Certainly, bread, being one of the earliest staple foods at the dawn of civilization, is of huge cultural importance the world over, but I thought of India and Central Asia specifically because partly the shape (oval), but also the texture (yes, this pizza crust called to mind naan), and also because I think I associate bread with these two cultures most strongly relative to others (the French with their ubiquitous baguette, and here the Italians being the only others where it seems of such a fundamental intertwining of the culture of a people, with a craft, with food).

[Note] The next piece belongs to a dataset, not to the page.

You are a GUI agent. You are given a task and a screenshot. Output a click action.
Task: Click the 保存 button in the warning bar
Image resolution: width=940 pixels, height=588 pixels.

Bread, when made well, with good ingredients can be wholly satisfying on its own, though it is best when used as a vessel for the transference of dips, sauces, vegetables, or meats into one’s open, salivating jaws, but, as I stated, if the ingredients are pure and good, then yeast, flour, salt, and water is all that is necessary for a tasty, if admittedly very humble, meal (or snack). An interesting note about tortillas (and pasta, which like the tortilla is bread-like in that it’s great virtue is as a way of getting a sauce, or broth, into one’s belly; and of course as added calories to a meal) is that they, unlike good bread, are not at all satisfying eaten plain, that they absolutely need a filling or toppings to be worth a damn. In my eyes this is the great differentiator between bread and other food stuffs made from grain.
And those are some thoughts on bread brought on by a visit to a truly magnificent pizza parlor in Perth.